# Doomed Titanic Passenger



## stormygirl84 (Sep 4, 2009)

Wow! That sounds like an amazing costume! You didn't happen to get any pictures of it, did you? We'd all love to see them.

I've never seen any other Titanic-themed costumes, honestly. However, in high school I once went as a frozen ghost. I wore a white shift, basically, and had white make-up on my face, and then blue around my eyes and lips. I also got some "ice crystals" to put in my hair with gel (they looked like rock candy), and got a few to stick to my face, too. It came out nicely!


----------



## megancpeters (Jun 17, 2013)

Those ice crystals are an awesome idea. Those would have made a great addition to my sister's costume. Alas, it seems that this costume will forever be in my memories because my Mom recently gave me all of the Halloween photos that she had and this picture was not included. I've made a mental note to make sure to take thorough Halloween costume photos when I have kids!


----------



## stormygirl84 (Sep 4, 2009)

Definitely - and not just when you have kids of your own! Take pics of your costumes, your friends' costumes, trick-or-treaters with really creative costumes! You never know what might spark an idea!


----------



## nightbeasties (May 22, 2008)

There was a Titanic group some years ago at an event I attended. They all wore period costumes, looked downright frozen with great makeup and clothing effects, and one had a Titanic lifesver around his neck. They also carried 'frozen' cocktail glasses.

## WRITTEN INSTRUCTION 1
Can you copy out the records between the line holding "At what coordinates should I click to accomplish: Select the" and the line holding "Action: pos(997,417)", inclusive, with every line reproduced verbatim?
## WRITTEN INSTRUCTION 2
How would the Titanic costume thread go on? Write the next part, starting after its last post.
The Titanic costume thread and the records come from unrelated sources.

## EXTRACTED INFORMATION
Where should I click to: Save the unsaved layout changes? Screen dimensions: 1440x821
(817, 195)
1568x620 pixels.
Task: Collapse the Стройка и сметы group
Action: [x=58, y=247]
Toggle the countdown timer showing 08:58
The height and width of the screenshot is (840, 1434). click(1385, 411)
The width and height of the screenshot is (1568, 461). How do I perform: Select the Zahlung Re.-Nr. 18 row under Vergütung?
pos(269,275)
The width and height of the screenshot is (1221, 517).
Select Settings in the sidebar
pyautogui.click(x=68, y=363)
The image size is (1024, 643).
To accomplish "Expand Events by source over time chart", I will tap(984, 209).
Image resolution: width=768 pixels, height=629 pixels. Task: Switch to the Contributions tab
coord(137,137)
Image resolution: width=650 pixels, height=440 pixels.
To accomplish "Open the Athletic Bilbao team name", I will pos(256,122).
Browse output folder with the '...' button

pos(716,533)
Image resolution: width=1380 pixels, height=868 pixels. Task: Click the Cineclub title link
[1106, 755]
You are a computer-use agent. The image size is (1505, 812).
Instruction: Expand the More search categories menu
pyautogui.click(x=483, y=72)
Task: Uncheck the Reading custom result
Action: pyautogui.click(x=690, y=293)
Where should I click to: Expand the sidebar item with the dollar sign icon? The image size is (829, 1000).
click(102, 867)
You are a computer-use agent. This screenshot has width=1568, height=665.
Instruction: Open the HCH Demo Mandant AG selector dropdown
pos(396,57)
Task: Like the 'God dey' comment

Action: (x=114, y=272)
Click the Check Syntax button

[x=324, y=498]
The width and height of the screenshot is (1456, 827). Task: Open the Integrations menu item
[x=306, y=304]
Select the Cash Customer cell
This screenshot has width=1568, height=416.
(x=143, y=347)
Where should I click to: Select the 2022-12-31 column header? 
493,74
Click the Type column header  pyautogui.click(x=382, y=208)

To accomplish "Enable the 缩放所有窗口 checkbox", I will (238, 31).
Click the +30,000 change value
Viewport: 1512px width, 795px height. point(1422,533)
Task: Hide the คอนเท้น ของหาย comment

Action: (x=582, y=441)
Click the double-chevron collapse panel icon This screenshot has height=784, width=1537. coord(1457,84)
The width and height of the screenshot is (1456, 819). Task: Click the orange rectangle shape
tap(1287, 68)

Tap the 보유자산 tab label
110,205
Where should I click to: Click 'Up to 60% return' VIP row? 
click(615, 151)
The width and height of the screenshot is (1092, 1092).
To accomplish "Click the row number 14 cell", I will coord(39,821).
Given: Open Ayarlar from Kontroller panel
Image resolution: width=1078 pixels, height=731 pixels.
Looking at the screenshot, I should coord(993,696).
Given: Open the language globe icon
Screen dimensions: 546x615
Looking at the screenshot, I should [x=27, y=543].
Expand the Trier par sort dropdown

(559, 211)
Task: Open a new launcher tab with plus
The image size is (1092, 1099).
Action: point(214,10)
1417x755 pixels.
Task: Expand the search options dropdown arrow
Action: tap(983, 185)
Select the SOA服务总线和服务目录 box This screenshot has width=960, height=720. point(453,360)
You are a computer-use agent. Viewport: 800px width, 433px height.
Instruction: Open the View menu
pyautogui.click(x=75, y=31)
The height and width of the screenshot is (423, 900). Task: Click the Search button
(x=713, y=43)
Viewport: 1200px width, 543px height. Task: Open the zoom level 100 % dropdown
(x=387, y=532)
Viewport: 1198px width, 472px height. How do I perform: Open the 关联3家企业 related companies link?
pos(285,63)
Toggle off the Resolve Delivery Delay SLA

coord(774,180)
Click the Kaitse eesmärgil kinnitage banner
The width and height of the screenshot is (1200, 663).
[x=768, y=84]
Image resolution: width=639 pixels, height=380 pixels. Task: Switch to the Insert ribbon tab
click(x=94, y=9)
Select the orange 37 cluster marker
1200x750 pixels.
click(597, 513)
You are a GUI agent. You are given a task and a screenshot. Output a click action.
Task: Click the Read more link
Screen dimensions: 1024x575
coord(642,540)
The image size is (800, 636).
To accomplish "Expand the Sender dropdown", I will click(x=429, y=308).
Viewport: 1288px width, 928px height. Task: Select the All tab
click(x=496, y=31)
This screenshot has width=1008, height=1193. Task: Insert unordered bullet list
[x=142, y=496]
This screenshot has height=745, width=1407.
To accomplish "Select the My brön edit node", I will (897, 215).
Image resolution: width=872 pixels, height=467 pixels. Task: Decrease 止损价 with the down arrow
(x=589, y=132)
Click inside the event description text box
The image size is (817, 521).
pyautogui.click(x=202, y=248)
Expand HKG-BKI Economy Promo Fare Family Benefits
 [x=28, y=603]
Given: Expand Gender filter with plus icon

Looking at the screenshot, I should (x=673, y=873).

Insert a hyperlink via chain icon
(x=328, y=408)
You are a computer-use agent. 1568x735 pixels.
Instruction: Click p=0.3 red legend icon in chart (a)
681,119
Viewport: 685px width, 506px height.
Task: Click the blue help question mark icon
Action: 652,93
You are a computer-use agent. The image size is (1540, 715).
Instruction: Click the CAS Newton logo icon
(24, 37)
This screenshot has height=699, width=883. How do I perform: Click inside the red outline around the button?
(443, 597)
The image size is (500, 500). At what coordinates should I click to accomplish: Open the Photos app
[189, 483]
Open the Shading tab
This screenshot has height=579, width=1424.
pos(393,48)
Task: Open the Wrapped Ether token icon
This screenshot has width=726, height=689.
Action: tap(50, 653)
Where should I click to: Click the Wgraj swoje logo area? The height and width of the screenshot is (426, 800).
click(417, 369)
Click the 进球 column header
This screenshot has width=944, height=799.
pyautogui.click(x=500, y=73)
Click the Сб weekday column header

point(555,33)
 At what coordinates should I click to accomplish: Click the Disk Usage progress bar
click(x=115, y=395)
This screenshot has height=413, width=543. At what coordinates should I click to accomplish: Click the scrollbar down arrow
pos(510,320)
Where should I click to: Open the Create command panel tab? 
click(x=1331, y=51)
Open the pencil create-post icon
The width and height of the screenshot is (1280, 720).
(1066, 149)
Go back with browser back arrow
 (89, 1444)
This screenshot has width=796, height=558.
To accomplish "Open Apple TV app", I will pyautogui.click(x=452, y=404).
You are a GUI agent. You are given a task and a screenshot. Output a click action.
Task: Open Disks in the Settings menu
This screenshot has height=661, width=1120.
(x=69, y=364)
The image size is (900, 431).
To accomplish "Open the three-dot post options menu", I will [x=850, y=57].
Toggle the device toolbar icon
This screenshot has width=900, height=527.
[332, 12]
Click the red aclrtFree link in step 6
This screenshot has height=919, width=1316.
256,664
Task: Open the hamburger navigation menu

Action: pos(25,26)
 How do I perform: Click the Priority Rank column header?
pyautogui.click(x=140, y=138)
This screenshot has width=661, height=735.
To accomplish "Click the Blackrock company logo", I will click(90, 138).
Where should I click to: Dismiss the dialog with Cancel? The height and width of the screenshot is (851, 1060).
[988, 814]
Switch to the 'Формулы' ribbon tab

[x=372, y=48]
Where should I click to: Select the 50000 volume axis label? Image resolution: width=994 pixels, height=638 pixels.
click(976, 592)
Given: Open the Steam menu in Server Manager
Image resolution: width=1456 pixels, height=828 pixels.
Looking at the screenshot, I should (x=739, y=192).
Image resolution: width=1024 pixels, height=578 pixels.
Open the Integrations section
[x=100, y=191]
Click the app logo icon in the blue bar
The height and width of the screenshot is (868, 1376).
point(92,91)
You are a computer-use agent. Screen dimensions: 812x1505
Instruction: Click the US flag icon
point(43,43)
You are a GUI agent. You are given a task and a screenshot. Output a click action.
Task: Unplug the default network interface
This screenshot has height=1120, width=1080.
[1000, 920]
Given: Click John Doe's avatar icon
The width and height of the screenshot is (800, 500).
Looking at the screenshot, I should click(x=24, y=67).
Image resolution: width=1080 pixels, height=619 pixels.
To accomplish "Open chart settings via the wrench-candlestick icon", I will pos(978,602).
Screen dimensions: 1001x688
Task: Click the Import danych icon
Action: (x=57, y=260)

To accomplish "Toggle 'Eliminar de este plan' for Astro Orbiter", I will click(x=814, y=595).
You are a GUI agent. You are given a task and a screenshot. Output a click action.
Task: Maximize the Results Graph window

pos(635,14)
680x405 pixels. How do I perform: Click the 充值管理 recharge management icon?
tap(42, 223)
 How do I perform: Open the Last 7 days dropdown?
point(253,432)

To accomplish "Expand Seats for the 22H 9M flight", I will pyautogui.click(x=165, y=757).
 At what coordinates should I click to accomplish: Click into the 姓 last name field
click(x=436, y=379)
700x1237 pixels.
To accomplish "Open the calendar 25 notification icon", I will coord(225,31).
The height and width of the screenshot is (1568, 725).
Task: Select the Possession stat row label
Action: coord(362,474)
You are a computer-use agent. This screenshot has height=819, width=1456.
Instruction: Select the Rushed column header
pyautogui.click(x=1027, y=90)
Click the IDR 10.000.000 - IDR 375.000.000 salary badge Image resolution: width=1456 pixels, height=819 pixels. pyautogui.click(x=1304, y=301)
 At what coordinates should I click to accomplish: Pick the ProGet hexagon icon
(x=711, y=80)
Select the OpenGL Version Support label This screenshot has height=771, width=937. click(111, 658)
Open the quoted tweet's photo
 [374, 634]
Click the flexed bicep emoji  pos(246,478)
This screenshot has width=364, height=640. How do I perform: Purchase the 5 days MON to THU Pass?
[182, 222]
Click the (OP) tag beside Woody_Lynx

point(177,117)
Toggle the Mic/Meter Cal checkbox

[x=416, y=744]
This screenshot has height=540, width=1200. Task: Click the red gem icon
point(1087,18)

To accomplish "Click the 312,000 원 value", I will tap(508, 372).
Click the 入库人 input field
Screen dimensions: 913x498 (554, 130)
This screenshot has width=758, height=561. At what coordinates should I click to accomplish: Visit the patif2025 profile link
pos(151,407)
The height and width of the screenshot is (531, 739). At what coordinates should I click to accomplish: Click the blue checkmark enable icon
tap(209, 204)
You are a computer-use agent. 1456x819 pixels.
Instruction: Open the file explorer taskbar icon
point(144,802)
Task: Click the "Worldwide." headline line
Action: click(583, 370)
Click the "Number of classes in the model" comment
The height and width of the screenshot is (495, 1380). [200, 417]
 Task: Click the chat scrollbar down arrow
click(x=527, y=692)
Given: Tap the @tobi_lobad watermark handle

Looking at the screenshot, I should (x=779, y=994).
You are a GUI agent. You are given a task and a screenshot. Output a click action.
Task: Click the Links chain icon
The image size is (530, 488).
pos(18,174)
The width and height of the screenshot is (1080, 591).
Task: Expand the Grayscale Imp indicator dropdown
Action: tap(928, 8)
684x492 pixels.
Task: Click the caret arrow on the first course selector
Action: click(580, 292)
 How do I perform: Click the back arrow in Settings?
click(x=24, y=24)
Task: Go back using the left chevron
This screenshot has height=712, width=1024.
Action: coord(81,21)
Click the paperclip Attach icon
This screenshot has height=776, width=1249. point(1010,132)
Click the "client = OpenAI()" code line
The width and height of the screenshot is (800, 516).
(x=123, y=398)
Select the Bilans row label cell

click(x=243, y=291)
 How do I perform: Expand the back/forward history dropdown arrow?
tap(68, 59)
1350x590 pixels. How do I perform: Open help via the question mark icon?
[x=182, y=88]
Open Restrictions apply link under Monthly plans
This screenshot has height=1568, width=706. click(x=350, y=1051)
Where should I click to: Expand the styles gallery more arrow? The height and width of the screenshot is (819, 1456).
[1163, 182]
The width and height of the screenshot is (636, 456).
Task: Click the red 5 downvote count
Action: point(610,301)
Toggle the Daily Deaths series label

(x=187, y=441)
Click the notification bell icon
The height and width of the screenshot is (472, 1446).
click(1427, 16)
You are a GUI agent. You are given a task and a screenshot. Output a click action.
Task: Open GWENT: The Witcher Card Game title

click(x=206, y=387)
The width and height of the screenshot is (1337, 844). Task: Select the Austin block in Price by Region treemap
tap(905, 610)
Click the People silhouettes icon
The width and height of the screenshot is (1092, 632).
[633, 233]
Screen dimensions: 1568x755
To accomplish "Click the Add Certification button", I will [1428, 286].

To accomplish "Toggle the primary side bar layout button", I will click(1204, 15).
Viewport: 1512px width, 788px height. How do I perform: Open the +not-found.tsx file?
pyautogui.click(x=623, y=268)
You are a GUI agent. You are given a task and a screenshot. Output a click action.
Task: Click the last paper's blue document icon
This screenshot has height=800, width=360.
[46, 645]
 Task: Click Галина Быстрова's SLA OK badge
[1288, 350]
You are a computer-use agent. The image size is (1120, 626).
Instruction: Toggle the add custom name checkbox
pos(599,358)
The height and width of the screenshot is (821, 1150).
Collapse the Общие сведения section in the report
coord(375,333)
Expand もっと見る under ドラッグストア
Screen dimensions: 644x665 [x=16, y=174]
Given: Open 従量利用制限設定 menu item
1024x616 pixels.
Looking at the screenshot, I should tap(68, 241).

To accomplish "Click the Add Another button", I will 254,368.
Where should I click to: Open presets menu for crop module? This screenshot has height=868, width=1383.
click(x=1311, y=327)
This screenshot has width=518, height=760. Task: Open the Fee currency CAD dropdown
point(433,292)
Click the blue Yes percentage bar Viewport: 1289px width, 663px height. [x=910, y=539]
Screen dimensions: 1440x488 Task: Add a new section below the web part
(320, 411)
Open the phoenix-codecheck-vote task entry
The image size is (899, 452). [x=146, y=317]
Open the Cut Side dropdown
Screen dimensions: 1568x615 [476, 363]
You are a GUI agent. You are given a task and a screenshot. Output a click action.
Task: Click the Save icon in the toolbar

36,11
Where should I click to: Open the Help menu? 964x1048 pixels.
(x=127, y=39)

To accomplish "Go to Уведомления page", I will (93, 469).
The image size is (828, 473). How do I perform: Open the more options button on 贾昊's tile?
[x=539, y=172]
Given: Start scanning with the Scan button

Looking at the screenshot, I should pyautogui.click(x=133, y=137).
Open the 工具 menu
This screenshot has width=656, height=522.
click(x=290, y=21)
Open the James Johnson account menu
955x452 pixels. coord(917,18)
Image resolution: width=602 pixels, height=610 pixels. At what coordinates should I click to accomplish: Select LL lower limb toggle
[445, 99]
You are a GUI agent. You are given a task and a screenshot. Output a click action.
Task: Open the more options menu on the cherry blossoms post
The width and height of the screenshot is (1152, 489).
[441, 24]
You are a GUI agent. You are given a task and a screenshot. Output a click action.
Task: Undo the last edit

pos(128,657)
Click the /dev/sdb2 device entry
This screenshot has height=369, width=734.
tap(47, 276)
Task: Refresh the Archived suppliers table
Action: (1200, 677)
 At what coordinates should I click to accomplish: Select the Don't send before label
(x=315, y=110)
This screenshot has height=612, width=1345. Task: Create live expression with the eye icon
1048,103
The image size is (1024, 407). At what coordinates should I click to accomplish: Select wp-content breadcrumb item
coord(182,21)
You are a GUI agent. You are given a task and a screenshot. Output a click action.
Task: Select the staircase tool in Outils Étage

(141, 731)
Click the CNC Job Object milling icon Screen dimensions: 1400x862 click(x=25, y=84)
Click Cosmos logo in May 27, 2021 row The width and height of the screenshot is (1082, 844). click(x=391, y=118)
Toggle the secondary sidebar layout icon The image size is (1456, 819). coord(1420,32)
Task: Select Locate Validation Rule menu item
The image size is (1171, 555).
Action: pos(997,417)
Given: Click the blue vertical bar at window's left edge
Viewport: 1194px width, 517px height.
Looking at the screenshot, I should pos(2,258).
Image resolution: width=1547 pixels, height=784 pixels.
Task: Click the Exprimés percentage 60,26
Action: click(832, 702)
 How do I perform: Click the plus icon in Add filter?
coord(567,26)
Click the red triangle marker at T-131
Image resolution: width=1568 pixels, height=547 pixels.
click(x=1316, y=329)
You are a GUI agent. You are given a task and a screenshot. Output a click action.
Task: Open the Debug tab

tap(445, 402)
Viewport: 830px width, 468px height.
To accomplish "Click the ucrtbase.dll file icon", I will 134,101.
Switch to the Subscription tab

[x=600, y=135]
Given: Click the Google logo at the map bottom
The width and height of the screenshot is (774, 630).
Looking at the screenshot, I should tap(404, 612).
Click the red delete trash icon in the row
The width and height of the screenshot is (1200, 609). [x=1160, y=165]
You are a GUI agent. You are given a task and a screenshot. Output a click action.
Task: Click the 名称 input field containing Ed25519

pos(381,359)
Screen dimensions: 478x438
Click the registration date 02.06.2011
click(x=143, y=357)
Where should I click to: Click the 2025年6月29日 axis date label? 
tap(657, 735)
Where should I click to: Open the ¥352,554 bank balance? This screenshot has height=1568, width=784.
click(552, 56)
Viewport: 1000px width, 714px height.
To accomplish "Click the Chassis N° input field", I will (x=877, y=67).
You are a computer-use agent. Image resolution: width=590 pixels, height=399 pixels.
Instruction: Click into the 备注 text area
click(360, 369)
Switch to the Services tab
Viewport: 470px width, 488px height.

## TASK OUTPUT 1
 At what coordinates should I click to accomplish: Select the Don't send before label
(x=315, y=110)
This screenshot has height=612, width=1345. Task: Create live expression with the eye icon
1048,103
The image size is (1024, 407). At what coordinates should I click to accomplish: Select wp-content breadcrumb item
coord(182,21)
You are a GUI agent. You are given a task and a screenshot. Output a click action.
Task: Select the staircase tool in Outils Étage

(141, 731)
Click the CNC Job Object milling icon Screen dimensions: 1400x862 click(x=25, y=84)
Click Cosmos logo in May 27, 2021 row The width and height of the screenshot is (1082, 844). click(x=391, y=118)
Toggle the secondary sidebar layout icon The image size is (1456, 819). coord(1420,32)
Task: Select Locate Validation Rule menu item
The image size is (1171, 555).
Action: pos(997,417)

## TASK OUTPUT 2
----------



## awokennightmare (Jan 17, 2013)

This is a very original idea for a costume! I'd like to see pictures of something like this!


----------



## ZombieLion (Jul 9, 2013)

that sounds great... my 8 year old is a titanic lover.. and he wants to go as the dead captain .... thinking about Halloween in July..he does take after his mommy!


----------



## kentuckyspecialfx.com (Jun 20, 2008)

If memory serves me correct a lot of the crew had uniforms very very similar to that of 1940s and 1950s cab drivers unless they were on the first class service level.
It wouldn't be too hard to get a old cab uniform and get white star line stitched in the breast pocket and im willing to bet you could get one of those old uniforms fairly cheap, the more beat up and worn the better and cheaper.


----------



## Junit (Sep 1, 2008)

I found a couple similar pics from google


----------



## savagehaunter (Aug 22, 2009)

Great costumes!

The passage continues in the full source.